File metadata and controls

171 lines (119 loc) · 4.29 KB

Cloud Cluster Bring-Up

Prerequisites

A cloud account with a supported cloud provider.

Lab

Download the kubernetes.tar.gz latest binary release:

curl -LO https://github.com/kubernetes/kubernetes/releases/download/v1.2.4/kubernetes.tar.gz

Extract

tar -xzvf kubernetes.tar.gz
cd kubernetes/

Configure your cloud defaults

GCP

Edit cluster/gce/config-default.sh in your favorite text editor. The defaults are all fine, but you may wish to customize your cluster:

Variable Description
ZONE Set this to whichever zone you wish.
NODE_SIZE VM size of individual nodes.
MASTER_SIZE VM size of the master.
NUM_NODES Number of node VMs to create.

Note: These can be set by environment variable as well.

Also, specify that you want kubernetes to start on GCP, we'll use the environment variable here:

export KUBERNETES_PROVIDER=gce

AWS

Edit cluster/aws/config-default.sh in your favorite text editor. By default, the script will provision a new VPC and a 4 node k8s cluster in us-west-2a (Oregon) with EC2 instances running on Ubuntu.

Also, specify that you want kubernetes to start on AWS, we'll use the environment variable here:

export KUBERNETES_PROVIDER=aws

Configure your cloud-specific prerequisites

GCP

  1. Go to the Google Cloud Platform Console. When prompted, select an existing project or create a new project.

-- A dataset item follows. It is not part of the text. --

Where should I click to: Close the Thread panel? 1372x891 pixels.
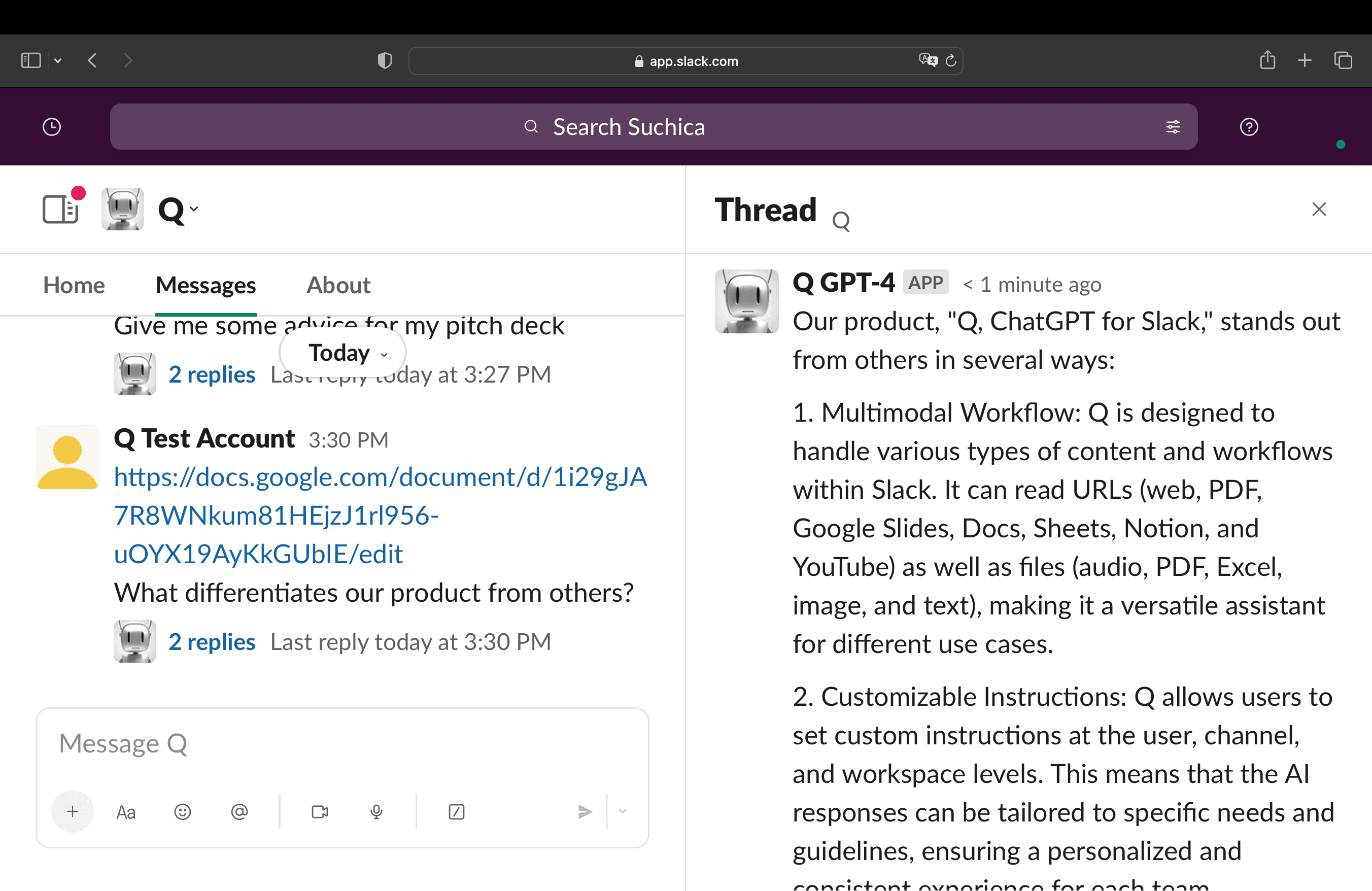[1319, 209]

  2. Follow the prompts to set up billing. If you are new to Google Cloud Platform, you have free trial credit to pay for your instances.

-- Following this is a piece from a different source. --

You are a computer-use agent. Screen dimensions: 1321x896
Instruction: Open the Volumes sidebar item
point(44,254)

    Note: If you are using Cloud Shell, you don't need to do the below steps.

  3. Download and extract the Google Cloud SDK, which includes the gcloud command line tool. It will be extracted to the google-cloud-sdk directory.

  4. Run the install script to add SDK tools to your path, enable command completion in your bash shell, and/or and enable usage reporting.

    ./google-cloud-sdk/install.sh
    
  5. Run gcloud init to initialize the SDK:

    gcloud init
    

AWS

  1. You need an AWS account. Visit http://aws.amazon.com to get started
  2. Install and configure AWS Command Line Interface
  3. You need an AWS instance profile and role with EC2 full access.

This script use the 'default' AWS profile by default. You may explicitly set AWS profile to use using the AWS_DEFAULT_PROFILE environment variable:

export AWS_DEFAULT_PROFILE=myawsprofile

Start the cluster

Now everything should be set up to start your cluster

cluster/kube-up.sh

Cluster bring-up can take a while, once all the VMs are created, the script will wait for the cluster to start up and self provision, you will see:

Waiting up to 300 seconds for cluster initialization.

  This will continually check to see if the API for kubernetes is reachable.
  This may time out if there was some uncaught error during start up.

And then, once successful communication and validation has taken place, look for:

Cluster validation succeeded

Setup kubectl

Great! Now kubectl is configured with authentication to communicate with your cluster. This is set up for you in your ~/.kube/config file.

Note: If you are using GCP and have gcloud installed, you will have the latest release of kubectl installed in your path. You can skip the rest of this section.

The release tarball contains various builds of kubectl as platforms/<os>/<arch>/kubectl. There is also a helper script under cluster/kubectl.sh which will identify and run the proper version. Do one of the following:

  • Add the proper platforms/<os>/<arch>/kubectl binary to your path.
  • Use cluster/kubectl.sh in lieu of kubectl.

Run kubectl or cluster/kubectl.sh and verify communication with the cluster:

kubectl cluster-info

You should see a list of url endpoints for the cluster.